(Saved entries)
*** Block opens ***
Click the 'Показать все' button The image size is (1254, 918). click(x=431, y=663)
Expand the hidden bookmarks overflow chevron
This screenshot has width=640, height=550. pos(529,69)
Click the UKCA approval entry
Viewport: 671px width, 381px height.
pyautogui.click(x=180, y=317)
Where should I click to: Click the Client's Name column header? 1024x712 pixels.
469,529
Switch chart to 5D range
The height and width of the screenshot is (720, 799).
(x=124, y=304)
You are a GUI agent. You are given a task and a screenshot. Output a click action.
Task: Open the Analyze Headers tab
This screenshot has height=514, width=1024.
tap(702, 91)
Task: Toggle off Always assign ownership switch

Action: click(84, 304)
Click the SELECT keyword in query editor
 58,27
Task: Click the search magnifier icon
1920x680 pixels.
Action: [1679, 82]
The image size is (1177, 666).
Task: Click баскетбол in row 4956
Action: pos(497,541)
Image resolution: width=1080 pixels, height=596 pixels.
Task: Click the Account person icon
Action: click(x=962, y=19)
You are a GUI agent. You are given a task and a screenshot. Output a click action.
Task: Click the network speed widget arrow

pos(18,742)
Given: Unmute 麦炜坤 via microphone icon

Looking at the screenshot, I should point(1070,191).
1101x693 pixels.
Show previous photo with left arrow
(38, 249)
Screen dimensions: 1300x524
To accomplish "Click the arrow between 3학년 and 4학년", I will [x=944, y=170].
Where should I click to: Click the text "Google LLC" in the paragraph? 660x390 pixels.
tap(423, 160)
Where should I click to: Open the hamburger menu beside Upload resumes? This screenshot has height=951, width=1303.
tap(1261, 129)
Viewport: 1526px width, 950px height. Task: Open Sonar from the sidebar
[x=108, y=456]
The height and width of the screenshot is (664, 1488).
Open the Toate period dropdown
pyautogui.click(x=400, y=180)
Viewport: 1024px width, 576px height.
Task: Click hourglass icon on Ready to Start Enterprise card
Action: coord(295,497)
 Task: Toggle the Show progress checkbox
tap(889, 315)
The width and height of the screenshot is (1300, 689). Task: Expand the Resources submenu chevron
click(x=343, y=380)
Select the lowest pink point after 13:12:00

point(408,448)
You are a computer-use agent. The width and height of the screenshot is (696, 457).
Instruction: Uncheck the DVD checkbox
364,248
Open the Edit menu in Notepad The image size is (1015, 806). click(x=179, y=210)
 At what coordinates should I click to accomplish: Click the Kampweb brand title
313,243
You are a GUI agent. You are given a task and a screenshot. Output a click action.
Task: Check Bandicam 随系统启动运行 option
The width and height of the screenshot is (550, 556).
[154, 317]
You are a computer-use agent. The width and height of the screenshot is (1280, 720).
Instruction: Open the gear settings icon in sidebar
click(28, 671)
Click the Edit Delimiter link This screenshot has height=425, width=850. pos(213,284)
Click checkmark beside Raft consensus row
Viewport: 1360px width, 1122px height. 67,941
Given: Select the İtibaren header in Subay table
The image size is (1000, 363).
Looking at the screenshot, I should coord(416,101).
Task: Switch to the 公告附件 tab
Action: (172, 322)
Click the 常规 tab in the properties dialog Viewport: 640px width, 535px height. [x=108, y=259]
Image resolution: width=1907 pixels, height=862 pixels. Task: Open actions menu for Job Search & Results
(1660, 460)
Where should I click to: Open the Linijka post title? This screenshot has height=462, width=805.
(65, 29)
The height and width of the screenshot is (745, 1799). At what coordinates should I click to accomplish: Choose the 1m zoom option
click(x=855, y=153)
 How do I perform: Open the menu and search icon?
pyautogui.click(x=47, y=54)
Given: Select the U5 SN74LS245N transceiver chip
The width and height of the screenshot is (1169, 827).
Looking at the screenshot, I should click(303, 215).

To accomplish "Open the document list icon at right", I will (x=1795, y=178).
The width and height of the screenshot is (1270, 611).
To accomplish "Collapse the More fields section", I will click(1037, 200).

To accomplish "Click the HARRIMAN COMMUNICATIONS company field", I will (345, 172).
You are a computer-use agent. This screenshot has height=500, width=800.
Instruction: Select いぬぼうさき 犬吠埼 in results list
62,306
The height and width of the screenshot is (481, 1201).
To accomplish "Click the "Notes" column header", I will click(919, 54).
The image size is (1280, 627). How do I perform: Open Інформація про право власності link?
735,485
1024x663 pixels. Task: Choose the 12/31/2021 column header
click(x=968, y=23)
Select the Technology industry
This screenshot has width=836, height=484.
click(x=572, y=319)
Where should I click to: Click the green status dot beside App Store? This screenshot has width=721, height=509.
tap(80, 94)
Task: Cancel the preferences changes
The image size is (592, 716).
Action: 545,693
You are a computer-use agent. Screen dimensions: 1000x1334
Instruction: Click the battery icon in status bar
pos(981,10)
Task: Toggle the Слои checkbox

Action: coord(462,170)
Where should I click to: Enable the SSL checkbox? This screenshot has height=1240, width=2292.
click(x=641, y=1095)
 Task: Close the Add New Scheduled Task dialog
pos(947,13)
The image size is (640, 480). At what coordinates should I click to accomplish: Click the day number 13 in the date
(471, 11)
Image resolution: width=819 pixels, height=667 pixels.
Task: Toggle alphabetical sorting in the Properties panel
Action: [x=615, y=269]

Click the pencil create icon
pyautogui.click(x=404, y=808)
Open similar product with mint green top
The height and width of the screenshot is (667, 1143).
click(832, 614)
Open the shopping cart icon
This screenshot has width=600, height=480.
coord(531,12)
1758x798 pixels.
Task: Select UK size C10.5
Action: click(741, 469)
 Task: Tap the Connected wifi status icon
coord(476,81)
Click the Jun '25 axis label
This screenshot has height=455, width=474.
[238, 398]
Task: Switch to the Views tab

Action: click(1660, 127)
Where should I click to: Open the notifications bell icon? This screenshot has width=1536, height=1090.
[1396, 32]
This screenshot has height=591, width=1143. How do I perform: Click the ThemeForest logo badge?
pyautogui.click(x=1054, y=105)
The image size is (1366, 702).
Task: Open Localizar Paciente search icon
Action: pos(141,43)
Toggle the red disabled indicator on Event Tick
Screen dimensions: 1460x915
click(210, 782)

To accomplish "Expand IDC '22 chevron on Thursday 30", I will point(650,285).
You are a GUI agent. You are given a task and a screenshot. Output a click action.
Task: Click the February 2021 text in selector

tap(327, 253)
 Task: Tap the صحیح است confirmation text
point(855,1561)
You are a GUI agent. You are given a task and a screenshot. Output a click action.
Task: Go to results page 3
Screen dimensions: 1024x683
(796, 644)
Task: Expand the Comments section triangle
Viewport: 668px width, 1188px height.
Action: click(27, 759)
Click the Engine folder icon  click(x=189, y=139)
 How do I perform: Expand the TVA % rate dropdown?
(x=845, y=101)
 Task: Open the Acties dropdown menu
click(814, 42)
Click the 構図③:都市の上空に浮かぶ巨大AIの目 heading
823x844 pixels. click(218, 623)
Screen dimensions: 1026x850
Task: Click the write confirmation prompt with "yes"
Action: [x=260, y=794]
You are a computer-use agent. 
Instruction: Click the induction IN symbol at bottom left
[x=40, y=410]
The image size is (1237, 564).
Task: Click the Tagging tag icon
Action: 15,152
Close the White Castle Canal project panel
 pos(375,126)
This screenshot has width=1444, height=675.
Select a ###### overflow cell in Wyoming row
*** Block closes ***
Task to complete => Reproduce the records above in full and with exact wording.

Answer =>
Click the 'Показать все' button The image size is (1254, 918). click(x=431, y=663)
Expand the hidden bookmarks overflow chevron
This screenshot has width=640, height=550. pos(529,69)
Click the UKCA approval entry
Viewport: 671px width, 381px height.
pyautogui.click(x=180, y=317)
Where should I click to: Click the Client's Name column header? 1024x712 pixels.
469,529
Switch chart to 5D range
The height and width of the screenshot is (720, 799).
(x=124, y=304)
You are a GUI agent. You are given a task and a screenshot. Output a click action.
Task: Open the Analyze Headers tab
This screenshot has height=514, width=1024.
tap(702, 91)
Task: Toggle off Always assign ownership switch

Action: click(84, 304)
Click the SELECT keyword in query editor
 58,27
Task: Click the search magnifier icon
1920x680 pixels.
Action: [1679, 82]
The image size is (1177, 666).
Task: Click баскетбол in row 4956
Action: pos(497,541)
Image resolution: width=1080 pixels, height=596 pixels.
Task: Click the Account person icon
Action: click(x=962, y=19)
You are a GUI agent. You are given a task and a screenshot. Output a click action.
Task: Click the network speed widget arrow

pos(18,742)
Given: Unmute 麦炜坤 via microphone icon

Looking at the screenshot, I should point(1070,191).
1101x693 pixels.
Show previous photo with left arrow
(38, 249)
Screen dimensions: 1300x524
To accomplish "Click the arrow between 3학년 and 4학년", I will [x=944, y=170].
Where should I click to: Click the text "Google LLC" in the paragraph? 660x390 pixels.
tap(423, 160)
Where should I click to: Open the hamburger menu beside Upload resumes? This screenshot has height=951, width=1303.
tap(1261, 129)
Viewport: 1526px width, 950px height. Task: Open Sonar from the sidebar
[x=108, y=456]
The height and width of the screenshot is (664, 1488).
Open the Toate period dropdown
pyautogui.click(x=400, y=180)
Viewport: 1024px width, 576px height.
Task: Click hourglass icon on Ready to Start Enterprise card
Action: coord(295,497)
 Task: Toggle the Show progress checkbox
tap(889, 315)
The width and height of the screenshot is (1300, 689). Task: Expand the Resources submenu chevron
click(x=343, y=380)
Select the lowest pink point after 13:12:00

point(408,448)
You are a computer-use agent. The width and height of the screenshot is (696, 457).
Instruction: Uncheck the DVD checkbox
364,248
Open the Edit menu in Notepad The image size is (1015, 806). click(x=179, y=210)
 At what coordinates should I click to accomplish: Click the Kampweb brand title
313,243
You are a GUI agent. You are given a task and a screenshot. Output a click action.
Task: Check Bandicam 随系统启动运行 option
The width and height of the screenshot is (550, 556).
[154, 317]
You are a computer-use agent. The width and height of the screenshot is (1280, 720).
Instruction: Open the gear settings icon in sidebar
click(28, 671)
Click the Edit Delimiter link This screenshot has height=425, width=850. pos(213,284)
Click checkmark beside Raft consensus row
Viewport: 1360px width, 1122px height. 67,941
Given: Select the İtibaren header in Subay table
The image size is (1000, 363).
Looking at the screenshot, I should coord(416,101).
Task: Switch to the 公告附件 tab
Action: (172, 322)
Click the 常规 tab in the properties dialog Viewport: 640px width, 535px height. [x=108, y=259]
Image resolution: width=1907 pixels, height=862 pixels. Task: Open actions menu for Job Search & Results
(1660, 460)
Where should I click to: Open the Linijka post title? This screenshot has height=462, width=805.
(65, 29)
The height and width of the screenshot is (745, 1799). At what coordinates should I click to accomplish: Choose the 1m zoom option
click(x=855, y=153)
 How do I perform: Open the menu and search icon?
pyautogui.click(x=47, y=54)
Given: Select the U5 SN74LS245N transceiver chip
The width and height of the screenshot is (1169, 827).
Looking at the screenshot, I should click(303, 215).

To accomplish "Open the document list icon at right", I will (x=1795, y=178).
The width and height of the screenshot is (1270, 611).
To accomplish "Collapse the More fields section", I will click(1037, 200).

To accomplish "Click the HARRIMAN COMMUNICATIONS company field", I will (345, 172).
You are a computer-use agent. This screenshot has height=500, width=800.
Instruction: Select いぬぼうさき 犬吠埼 in results list
62,306
The height and width of the screenshot is (481, 1201).
To accomplish "Click the "Notes" column header", I will click(919, 54).
The image size is (1280, 627). How do I perform: Open Інформація про право власності link?
735,485
1024x663 pixels. Task: Choose the 12/31/2021 column header
click(x=968, y=23)
Select the Technology industry
This screenshot has width=836, height=484.
click(x=572, y=319)
Where should I click to: Click the green status dot beside App Store? This screenshot has width=721, height=509.
tap(80, 94)
Task: Cancel the preferences changes
The image size is (592, 716).
Action: 545,693
You are a computer-use agent. Screen dimensions: 1000x1334
Instruction: Click the battery icon in status bar
pos(981,10)
Task: Toggle the Слои checkbox

Action: coord(462,170)
Where should I click to: Enable the SSL checkbox? This screenshot has height=1240, width=2292.
click(x=641, y=1095)
 Task: Close the Add New Scheduled Task dialog
pos(947,13)
The image size is (640, 480). At what coordinates should I click to accomplish: Click the day number 13 in the date
(471, 11)
Image resolution: width=819 pixels, height=667 pixels.
Task: Toggle alphabetical sorting in the Properties panel
Action: [x=615, y=269]

Click the pencil create icon
pyautogui.click(x=404, y=808)
Open similar product with mint green top
The height and width of the screenshot is (667, 1143).
click(832, 614)
Open the shopping cart icon
This screenshot has width=600, height=480.
coord(531,12)
1758x798 pixels.
Task: Select UK size C10.5
Action: click(741, 469)
 Task: Tap the Connected wifi status icon
coord(476,81)
Click the Jun '25 axis label
This screenshot has height=455, width=474.
[238, 398]
Task: Switch to the Views tab

Action: click(1660, 127)
Where should I click to: Open the notifications bell icon? This screenshot has width=1536, height=1090.
[1396, 32]
This screenshot has height=591, width=1143. How do I perform: Click the ThemeForest logo badge?
pyautogui.click(x=1054, y=105)
The image size is (1366, 702).
Task: Open Localizar Paciente search icon
Action: pos(141,43)
Toggle the red disabled indicator on Event Tick
Screen dimensions: 1460x915
click(210, 782)

To accomplish "Expand IDC '22 chevron on Thursday 30", I will point(650,285).
You are a GUI agent. You are given a task and a screenshot. Output a click action.
Task: Click the February 2021 text in selector

tap(327, 253)
 Task: Tap the صحیح است confirmation text
point(855,1561)
You are a GUI agent. You are given a task and a screenshot. Output a click action.
Task: Go to results page 3
Screen dimensions: 1024x683
(796, 644)
Task: Expand the Comments section triangle
Viewport: 668px width, 1188px height.
Action: click(27, 759)
Click the Engine folder icon  click(x=189, y=139)
 How do I perform: Expand the TVA % rate dropdown?
(x=845, y=101)
 Task: Open the Acties dropdown menu
click(814, 42)
Click the 構図③:都市の上空に浮かぶ巨大AIの目 heading
823x844 pixels. click(218, 623)
Screen dimensions: 1026x850
Task: Click the write confirmation prompt with "yes"
Action: [x=260, y=794]
You are a computer-use agent. 
Instruction: Click the induction IN symbol at bottom left
[x=40, y=410]
The image size is (1237, 564).
Task: Click the Tagging tag icon
Action: 15,152
Close the White Castle Canal project panel
 pos(375,126)
This screenshot has width=1444, height=675.
Select a ###### overflow cell in Wyoming row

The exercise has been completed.